Mission type Earth science
Operator Army Ballistic Missile Agency
Harvard designation 1958 Alpha 1
SATCAT № 4
Mission duration 111 days
Spacecraft properties
Manufacturer Jet Propulsion Laboratory
Launch mass 13.97 kilograms (30.8 lb)
Power 60 watts
Start of mission
Launch date February 1, 1958, 03:48 (1958-02-01UTC03:48Z) UTC[1]
Rocket Juno I RS-29
Launch site Cape Canaveral LC-26A
End of mission
Last contact May 23, 1958 (1958-05-24)
Decay date March 31, 1970
Orbital parameters
Reference system Geocentric
Regime MEO
Semi-major axis 7,832.2 kilometers (4,866.7 mi)
Eccentricity 0.13985
Perigee 358 kilometers (222 mi)
Apogee 2,550 kilometers (1,580 mi)
Inclination 33.24°
Period 114.8 minutes
RAAN 334.6171 degrees
Argument of perigee 311.5310 degrees
Mean anomaly 48.3249 degrees
Mean motion 16.275
Epoch 31 March 1970, 00:50:24 UTC[citation needed]
Revolution number 58402

Explorer 1 was the very first successful satellite launched by the United States. Its primary instruments were a Geiger counter and a micrometeroid detector, together with provisions for the radio telemetry of their data to Earth.

The flight of Explorer 1 closely followed the first two satellites ever launched into space, the Soviet Union's Sputnik 1 and Sputnik 2, which had been successfully placed on Earth orbit the previous year. Together these satellites comprise the crucial first moves Man had taken into outer space, a feat widely considered to be as important as the first creatures to climb out of the sea and live on the land.

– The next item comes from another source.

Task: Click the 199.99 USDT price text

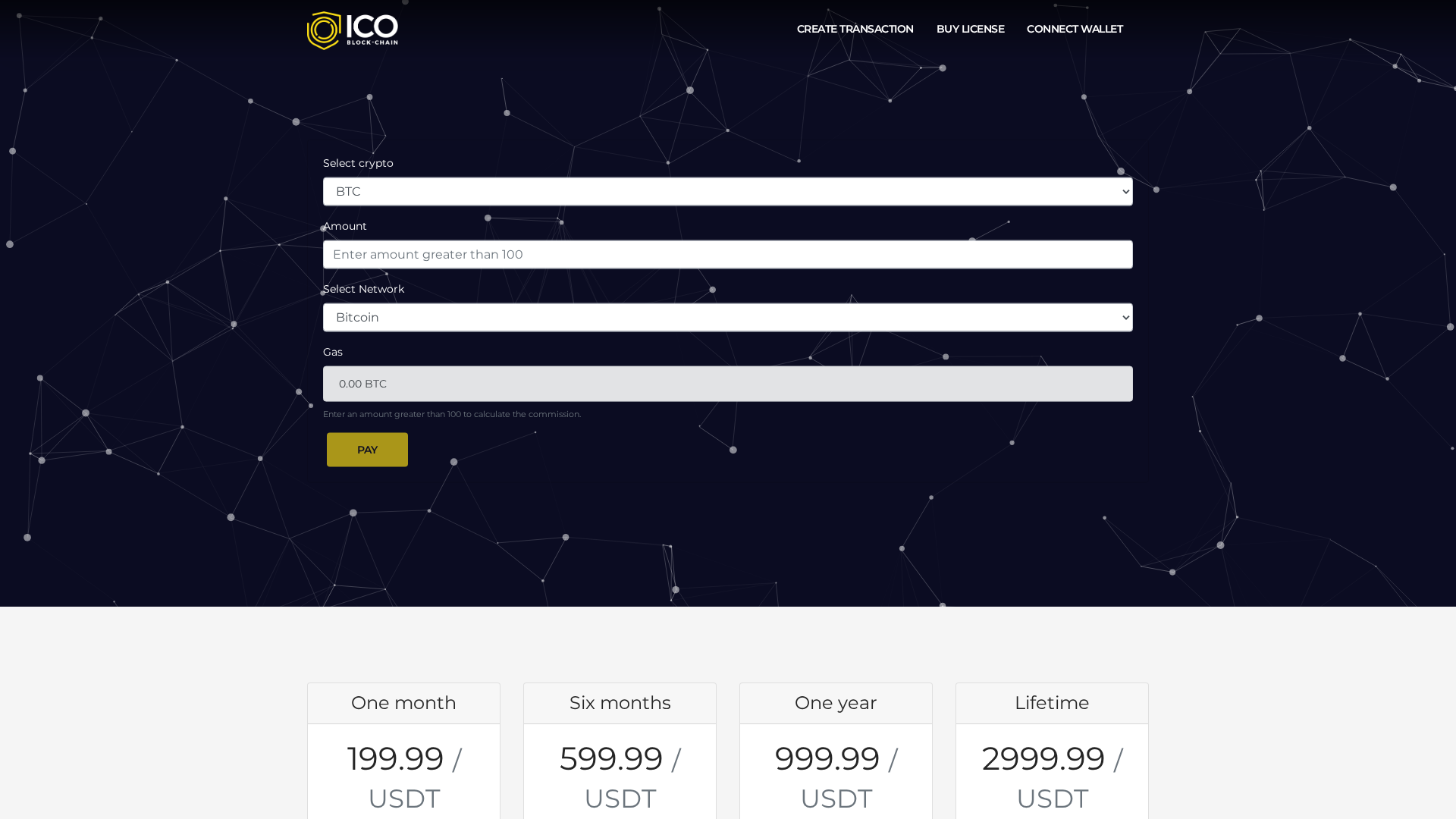Action: point(403,777)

The launch of the Sputniks, with the Explorer 1 reply, is also considered the beginning of the Cold War Space Race between the two nations. The historic launch of the Soviet Sputniks caused something of a panic among the Americans, both publicly and privately. Because the US Vanguard rocket had exploded on the launch pad, Explorer 1 became the US's first successful response to the Sputniks.

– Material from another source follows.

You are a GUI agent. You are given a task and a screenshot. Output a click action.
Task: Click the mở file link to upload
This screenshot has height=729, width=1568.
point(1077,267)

Explorer 1 was given Satellite Catalog Number 4, and the Harvard designation 1958 Alpha 1,[2] the forerunner to the modern International Designator. It was also launched under the aegis of the US participation in the International Geophysical Year.

This satellite, along with its sister satellites Explorer 3 and Explorer 4, spun out of control in outer space, though all three still were able to return useful data. The reason for the loss of control was a design flaw that became a well-known subject of study in spacecraft dynamics. Less well known, the satellite also did not make the calculated and intended orbit, instead flying far higher than the engineers had designed for. The reason for this mysterious excursion is a subject of controversy.

Explorer 1 was launched on January 31, 1958 at 22:48 Eastern Time (equal to February 1, 03:48 UTC) atop the first Juno booster from LC-26 at the Cape Canaveral Missile Annex, Florida. It is also famous for being the first spacecraft to detect the previously-unknown Van Allen radiation belt,[3] returning data until its batteries were exhausted after nearly four months. It remained in orbit until 1970, and has been followed by more than 90 military and scientific spacecraft grouped together in the Explorer series.

Background

The U.S. Earth satellite program began in 1954 as a joint U.S. Army and U.S. Navy proposal, called Project Orbiter, to put a scientific satellite into orbit during the International Geophysical Year. The proposal, using a military Redstone missile, was rejected in 1955 by the Eisenhower administration in favor of the Navy's Project Vanguard, using a booster produced for civilian space launches.[4] Following the launch of the Soviet satellite Sputnik 1 on October 4, 1957, the initial Project Orbiter program was revived as the Explorer program to catch up with the Soviet Union.[5]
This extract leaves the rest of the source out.